An increasing number of Democrats in Congress are urging President Joe Biden to abandon his reelection campaign following the 81-year-old incumbent's faltering debate performance against Republican opponent Donald Trump. Despite varying opinions among lawmakers—some uneasy about Biden's continued candidacy and others firmly supportive—a number of representatives have openly and explicitly urged Biden to refrain from running again.

Senator Peter Welch penned an opinion piece in the Washington Post stating, "For the good of the country, I'm calling on President Biden to withdraw from the race." Welch was the first Democratic US senator to advocate for Biden to step down as a candidate.

Representative Pat Ryan, who flipped a Republican-held New York district in 2019, posted on social media, "Joe Biden is a patriot but is no longer the best candidate to defeat Trump. For the good of our country, I am asking Joe Biden to step aside—to deliver on his promise to be a bridge to a new generation of leaders."

Representative Mikie Sherrill of New Jersey issued a statement saying, "Because I know President Biden cares deeply about the future of our country, I am asking that he declare that he won’t run for reelection and will help lead us through a process toward a new nominee."

Representative Adam Smith expressed in a statement, "President Biden should end his candidacy for a second term as President and release his delegates to the Democratic National Convention to enable the party to nominate a new candidate for President.
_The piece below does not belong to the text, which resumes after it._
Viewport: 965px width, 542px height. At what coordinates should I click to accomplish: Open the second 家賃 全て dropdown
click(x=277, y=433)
The President’s performance in the debate was alarming to watch and the American people have made it clear they no longer see him as a credible candidate to serve four more years as President. Since the debate, the president has not seriously addressed these concerns. This is unacceptable. The stakes are simply too high."

Representative Lloyd Doggett commented, "President Biden has continued to run substantially behind Democratic senators in key states and in most polls has trailed Donald Trump. I had hoped that the debate would provide some momentum to change that. It did not," said Doggett, a House member from a safe Democratic district in Texas. He was the first congressional Democrat to call for Biden to step down.
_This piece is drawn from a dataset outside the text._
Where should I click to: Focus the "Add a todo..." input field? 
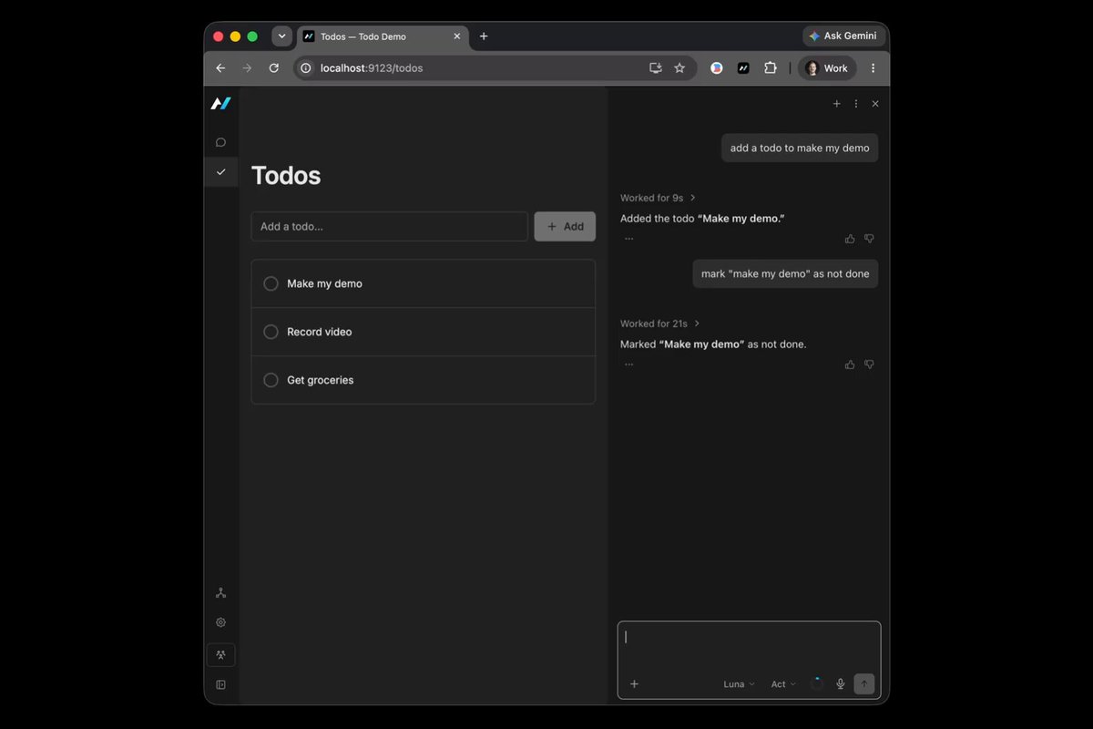tap(390, 226)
Representative Raul Grijalva, a liberal representing a district in southern Arizona along the border with Mexico, told The New York Times it was time for Biden to end his campaign, stating, "If he's the candidate, I'm going to support him, but I think that this is an opportunity to look elsewhere." Grijalva representatives did not respond to requests for comment.

Representative Seth Moulton, a Democrat from Massachusetts, commended Biden's service to the country but suggested on a local radio show that the president should emulate "George Washington's footsteps and step aside to let new leaders rise up and run against Donald Trump".

Representative Mike Quigley, a moderate from Illinois, argued that Biden must step aside and "let someone else do this" or risk "utter catastrophe".

Representative Angie Craig, whose Minnesota district is a top Republican target for November, was the first incumbent from a highly competitive district to urge Biden to step down. "Given what I saw and heard from the president during last week's debate in Atlanta, coupled with the lack of a forceful response from the president himself following that debate, I do not believe that the president can effectively campaign and win against Donald Trump," Craig said.

Representative Earl Blumenauer stated, "The question before the country is whether the president should continue his candidacy for re-election. This is not just about extending his presidency but protecting democracy." He added, "While this is a decision for the president and the first lady, I hope they will come to the conclusion that I and others have: President Biden should not be the Democratic presidential nominee."